Creative Torbay

Creative Torbay / News / Wed 16 Apr 2014

A guide to going beyond wandering around looking at stuff

A guide to going beyond wandering around looking at stuff

On Walking... and Stalking Sebald

A guide to going beyond wandering around looking at stuff
Phil Smith

To get started - choose a foot.

Phil Smith of Wrights & Sites' fame (and otherwise known as Crab Man, Mytho and Anton Vagus) is not the first to walk in the footsteps of W.G. Sebald, whose The Rings of Saturn is an account a walk round Suffolk 20 years ago.

What is remarkable is that Phil's own walk was quite as extraordinary as Sebald's and that he matches Sebald's erudition, originality and humour swathe for swathe.

On one level On Walking... describes an actual, lumbering walk from one incongruous B&B to the next, taking in Dunwich, Lowestoft, Southwold, Covehithe, Orford Ness, Sutton Hoo, Bungay, Halesworth and Rendlesham Forest - with their lost villages, Cold War testing sites, black dogs, white deer and alien trails.

On a second level it sets out a kind of walking that the author has been practising for many years and for which he is quietly famous. It's a kind of walking that burrows beneath the guidebook and the map, looks beyond the shopfront and the Tudor facade and feels beneath the blisters and disgruntlement of the everyday. Those who try it report that their walking [and their whole way of seeing the world] is never quite the same again.

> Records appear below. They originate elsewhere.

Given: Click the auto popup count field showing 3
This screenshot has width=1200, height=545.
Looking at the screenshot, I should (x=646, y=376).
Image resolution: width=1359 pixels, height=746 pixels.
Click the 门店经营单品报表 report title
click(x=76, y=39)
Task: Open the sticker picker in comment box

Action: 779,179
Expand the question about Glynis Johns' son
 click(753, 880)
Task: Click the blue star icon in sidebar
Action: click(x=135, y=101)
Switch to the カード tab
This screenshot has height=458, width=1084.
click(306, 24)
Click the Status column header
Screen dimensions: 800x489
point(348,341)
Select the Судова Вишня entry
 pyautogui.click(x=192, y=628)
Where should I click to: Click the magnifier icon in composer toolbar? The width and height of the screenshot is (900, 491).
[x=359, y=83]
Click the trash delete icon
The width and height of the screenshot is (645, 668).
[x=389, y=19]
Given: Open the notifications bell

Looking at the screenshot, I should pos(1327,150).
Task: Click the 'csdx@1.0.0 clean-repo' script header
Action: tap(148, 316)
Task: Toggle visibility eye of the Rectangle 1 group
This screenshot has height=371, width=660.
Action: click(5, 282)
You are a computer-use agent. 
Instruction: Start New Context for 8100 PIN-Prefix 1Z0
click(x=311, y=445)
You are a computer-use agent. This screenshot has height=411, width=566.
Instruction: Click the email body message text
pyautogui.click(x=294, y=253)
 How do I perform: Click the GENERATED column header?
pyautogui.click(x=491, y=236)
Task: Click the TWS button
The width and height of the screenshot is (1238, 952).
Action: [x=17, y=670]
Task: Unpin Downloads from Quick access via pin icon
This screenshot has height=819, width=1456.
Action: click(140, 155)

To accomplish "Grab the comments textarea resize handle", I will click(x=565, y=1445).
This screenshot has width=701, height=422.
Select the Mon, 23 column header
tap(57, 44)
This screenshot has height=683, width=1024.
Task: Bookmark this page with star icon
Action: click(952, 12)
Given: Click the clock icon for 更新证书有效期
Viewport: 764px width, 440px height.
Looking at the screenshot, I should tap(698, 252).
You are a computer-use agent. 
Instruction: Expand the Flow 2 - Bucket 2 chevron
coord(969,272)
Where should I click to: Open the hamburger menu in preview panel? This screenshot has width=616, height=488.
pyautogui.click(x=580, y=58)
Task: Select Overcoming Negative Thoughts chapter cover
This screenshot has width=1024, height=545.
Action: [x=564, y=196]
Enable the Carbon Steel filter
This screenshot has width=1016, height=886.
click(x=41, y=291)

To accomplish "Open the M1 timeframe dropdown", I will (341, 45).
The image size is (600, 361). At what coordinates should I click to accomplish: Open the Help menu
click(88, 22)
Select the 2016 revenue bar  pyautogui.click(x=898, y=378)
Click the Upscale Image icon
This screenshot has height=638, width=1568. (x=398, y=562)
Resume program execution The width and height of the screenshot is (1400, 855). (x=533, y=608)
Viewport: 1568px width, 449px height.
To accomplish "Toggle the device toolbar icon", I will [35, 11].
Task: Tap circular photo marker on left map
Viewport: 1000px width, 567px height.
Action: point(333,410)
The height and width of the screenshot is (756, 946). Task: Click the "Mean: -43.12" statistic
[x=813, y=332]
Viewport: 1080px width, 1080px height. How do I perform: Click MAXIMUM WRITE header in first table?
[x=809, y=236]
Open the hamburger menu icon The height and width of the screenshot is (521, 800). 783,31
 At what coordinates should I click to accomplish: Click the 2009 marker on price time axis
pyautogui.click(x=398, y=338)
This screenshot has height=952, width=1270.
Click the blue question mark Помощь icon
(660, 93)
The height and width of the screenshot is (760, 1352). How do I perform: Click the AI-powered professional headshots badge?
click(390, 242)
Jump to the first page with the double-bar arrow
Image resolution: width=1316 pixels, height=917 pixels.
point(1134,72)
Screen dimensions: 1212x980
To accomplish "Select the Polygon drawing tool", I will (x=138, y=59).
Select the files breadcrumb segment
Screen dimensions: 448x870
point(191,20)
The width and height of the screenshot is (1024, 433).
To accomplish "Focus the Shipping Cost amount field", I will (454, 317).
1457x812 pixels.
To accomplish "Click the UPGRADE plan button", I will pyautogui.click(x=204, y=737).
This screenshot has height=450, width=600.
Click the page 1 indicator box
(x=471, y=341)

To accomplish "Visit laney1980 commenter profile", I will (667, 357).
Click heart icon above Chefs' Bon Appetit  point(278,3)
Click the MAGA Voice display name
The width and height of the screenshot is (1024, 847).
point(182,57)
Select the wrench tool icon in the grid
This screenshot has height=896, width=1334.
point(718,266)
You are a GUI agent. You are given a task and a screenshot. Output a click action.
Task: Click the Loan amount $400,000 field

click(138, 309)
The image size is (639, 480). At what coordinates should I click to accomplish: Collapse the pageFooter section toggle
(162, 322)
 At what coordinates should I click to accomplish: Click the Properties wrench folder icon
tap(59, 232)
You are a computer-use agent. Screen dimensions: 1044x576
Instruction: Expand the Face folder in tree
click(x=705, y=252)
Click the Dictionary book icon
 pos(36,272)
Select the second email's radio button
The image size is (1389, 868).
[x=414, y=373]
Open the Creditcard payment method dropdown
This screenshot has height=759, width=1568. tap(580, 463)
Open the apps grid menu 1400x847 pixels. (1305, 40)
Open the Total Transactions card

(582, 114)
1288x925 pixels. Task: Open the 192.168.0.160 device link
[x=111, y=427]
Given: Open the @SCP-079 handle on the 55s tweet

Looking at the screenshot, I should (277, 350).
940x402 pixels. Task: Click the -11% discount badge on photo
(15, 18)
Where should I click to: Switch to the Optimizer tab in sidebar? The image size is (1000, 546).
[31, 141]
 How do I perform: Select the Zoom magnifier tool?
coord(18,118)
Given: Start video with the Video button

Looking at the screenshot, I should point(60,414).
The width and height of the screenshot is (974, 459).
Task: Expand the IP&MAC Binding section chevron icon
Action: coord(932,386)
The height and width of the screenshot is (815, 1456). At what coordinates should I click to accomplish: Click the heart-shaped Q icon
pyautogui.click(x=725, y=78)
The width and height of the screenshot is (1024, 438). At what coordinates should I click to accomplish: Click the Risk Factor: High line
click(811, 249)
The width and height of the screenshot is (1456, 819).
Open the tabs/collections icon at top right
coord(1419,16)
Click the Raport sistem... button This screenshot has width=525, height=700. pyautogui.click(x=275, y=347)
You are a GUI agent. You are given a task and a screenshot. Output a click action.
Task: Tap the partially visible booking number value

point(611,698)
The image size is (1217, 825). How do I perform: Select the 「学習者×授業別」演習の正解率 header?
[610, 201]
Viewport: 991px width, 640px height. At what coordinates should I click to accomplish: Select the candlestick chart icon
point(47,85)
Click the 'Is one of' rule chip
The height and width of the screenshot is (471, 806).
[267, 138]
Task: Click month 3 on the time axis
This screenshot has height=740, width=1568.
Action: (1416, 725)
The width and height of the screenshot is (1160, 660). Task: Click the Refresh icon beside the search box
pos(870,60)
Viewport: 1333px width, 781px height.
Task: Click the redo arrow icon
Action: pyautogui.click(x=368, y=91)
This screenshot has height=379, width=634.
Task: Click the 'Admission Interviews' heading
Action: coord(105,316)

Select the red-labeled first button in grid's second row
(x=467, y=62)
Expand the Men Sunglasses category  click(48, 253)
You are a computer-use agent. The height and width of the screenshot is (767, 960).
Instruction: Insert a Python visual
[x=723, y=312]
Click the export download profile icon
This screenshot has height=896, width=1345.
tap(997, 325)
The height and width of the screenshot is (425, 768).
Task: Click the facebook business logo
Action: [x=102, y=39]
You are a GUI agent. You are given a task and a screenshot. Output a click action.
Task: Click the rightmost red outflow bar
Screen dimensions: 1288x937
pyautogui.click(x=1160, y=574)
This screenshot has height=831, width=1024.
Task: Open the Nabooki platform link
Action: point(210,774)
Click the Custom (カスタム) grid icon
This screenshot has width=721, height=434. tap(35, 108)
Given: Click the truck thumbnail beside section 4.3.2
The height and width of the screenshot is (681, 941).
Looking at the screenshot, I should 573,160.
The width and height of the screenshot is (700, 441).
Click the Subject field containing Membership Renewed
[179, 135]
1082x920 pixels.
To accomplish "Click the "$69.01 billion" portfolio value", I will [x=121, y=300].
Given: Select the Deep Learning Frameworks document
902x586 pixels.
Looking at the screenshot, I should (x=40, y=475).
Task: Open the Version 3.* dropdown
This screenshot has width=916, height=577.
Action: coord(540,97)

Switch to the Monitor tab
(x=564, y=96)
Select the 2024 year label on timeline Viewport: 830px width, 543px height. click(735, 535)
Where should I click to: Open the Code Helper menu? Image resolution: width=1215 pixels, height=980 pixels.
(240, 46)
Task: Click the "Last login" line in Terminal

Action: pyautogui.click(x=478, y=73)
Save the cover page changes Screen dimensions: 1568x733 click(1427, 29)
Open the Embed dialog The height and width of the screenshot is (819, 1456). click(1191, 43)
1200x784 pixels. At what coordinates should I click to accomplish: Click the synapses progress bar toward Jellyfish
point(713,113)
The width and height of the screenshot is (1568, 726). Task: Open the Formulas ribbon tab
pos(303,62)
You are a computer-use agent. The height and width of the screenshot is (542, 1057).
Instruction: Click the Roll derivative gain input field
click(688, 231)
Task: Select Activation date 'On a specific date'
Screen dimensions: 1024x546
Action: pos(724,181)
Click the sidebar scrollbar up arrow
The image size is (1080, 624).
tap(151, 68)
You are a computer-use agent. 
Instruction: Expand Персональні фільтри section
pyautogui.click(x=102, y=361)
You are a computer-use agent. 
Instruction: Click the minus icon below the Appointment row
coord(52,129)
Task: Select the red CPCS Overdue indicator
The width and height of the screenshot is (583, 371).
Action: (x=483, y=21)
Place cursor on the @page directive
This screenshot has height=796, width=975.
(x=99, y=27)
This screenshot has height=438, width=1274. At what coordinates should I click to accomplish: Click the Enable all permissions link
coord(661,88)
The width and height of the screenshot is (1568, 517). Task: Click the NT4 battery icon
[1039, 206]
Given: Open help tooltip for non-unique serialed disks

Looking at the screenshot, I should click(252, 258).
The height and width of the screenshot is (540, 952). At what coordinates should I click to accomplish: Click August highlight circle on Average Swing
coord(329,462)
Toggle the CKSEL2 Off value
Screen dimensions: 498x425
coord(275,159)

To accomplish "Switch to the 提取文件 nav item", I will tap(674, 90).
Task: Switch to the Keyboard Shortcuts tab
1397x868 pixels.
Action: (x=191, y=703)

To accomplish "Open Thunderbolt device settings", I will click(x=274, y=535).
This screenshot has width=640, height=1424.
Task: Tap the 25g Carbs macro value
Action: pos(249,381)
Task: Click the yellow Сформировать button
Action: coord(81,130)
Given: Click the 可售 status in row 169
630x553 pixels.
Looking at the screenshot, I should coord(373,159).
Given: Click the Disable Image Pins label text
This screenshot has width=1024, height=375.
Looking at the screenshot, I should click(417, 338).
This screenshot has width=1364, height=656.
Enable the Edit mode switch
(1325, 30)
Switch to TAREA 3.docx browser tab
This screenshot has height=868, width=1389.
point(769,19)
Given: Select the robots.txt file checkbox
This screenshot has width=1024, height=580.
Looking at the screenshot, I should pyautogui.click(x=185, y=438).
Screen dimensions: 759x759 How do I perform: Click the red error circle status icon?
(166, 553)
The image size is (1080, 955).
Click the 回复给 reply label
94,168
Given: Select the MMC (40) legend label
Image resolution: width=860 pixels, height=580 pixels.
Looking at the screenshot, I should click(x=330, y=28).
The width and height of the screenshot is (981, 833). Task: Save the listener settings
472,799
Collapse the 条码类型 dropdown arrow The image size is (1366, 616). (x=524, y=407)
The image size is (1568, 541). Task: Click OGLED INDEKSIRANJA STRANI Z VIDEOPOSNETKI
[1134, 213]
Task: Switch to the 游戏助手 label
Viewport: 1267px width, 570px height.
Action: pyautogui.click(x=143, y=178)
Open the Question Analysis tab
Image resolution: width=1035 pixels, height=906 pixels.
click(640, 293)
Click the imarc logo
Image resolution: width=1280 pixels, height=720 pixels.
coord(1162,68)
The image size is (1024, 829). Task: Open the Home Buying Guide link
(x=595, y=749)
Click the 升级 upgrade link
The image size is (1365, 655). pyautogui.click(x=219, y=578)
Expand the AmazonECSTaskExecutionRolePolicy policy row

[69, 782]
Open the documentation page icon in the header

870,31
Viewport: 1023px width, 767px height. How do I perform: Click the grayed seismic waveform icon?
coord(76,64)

And the Suffolk walk described in this book is an exemplary walk, a case study - this is exactly how to do it.

Finally, on a third level, On Walking... is an intellectual tour de force, encompassing Situationism, alchemy, jouissance, dancing, geology, psychogeography, 20th century cinema and old TV, performance, architecture, the nature of grief, pilgrimage, World War II, the Cold War, Uzumaki, pub conversations, synchronicity, somatics and the Underchalk.
As the author says:
"If your walking is part of someone else’s machine, if you have already donated your body, with or without its organs, to routines, chores, necessities and obligations; then walk this way.

If, when you do have free time you ‘spend’ it following maps, guidebooks and timetables, travelling to events with fixed locations and start times, keeping to footpaths and off the grass, completing and competing, always knowing where you are going to end up; then walk this way.

For there is a ramble inside the ramble; a shadowy path to be found hidden inside every guidebook (including this one)."
Readership
On Walking... and Stalking Sebald is a book for walkers and ramblers, admirers and decriers of Max Sebald, Situationists and dérivistes, artists and [site-specific] performers who use walking in their work, students who are discovering and studying a world of resistant and aesthetic walking, anyone troubled by official guides to anywhere, geographers, urban explorers and activists who don’t want to drive to the revolution.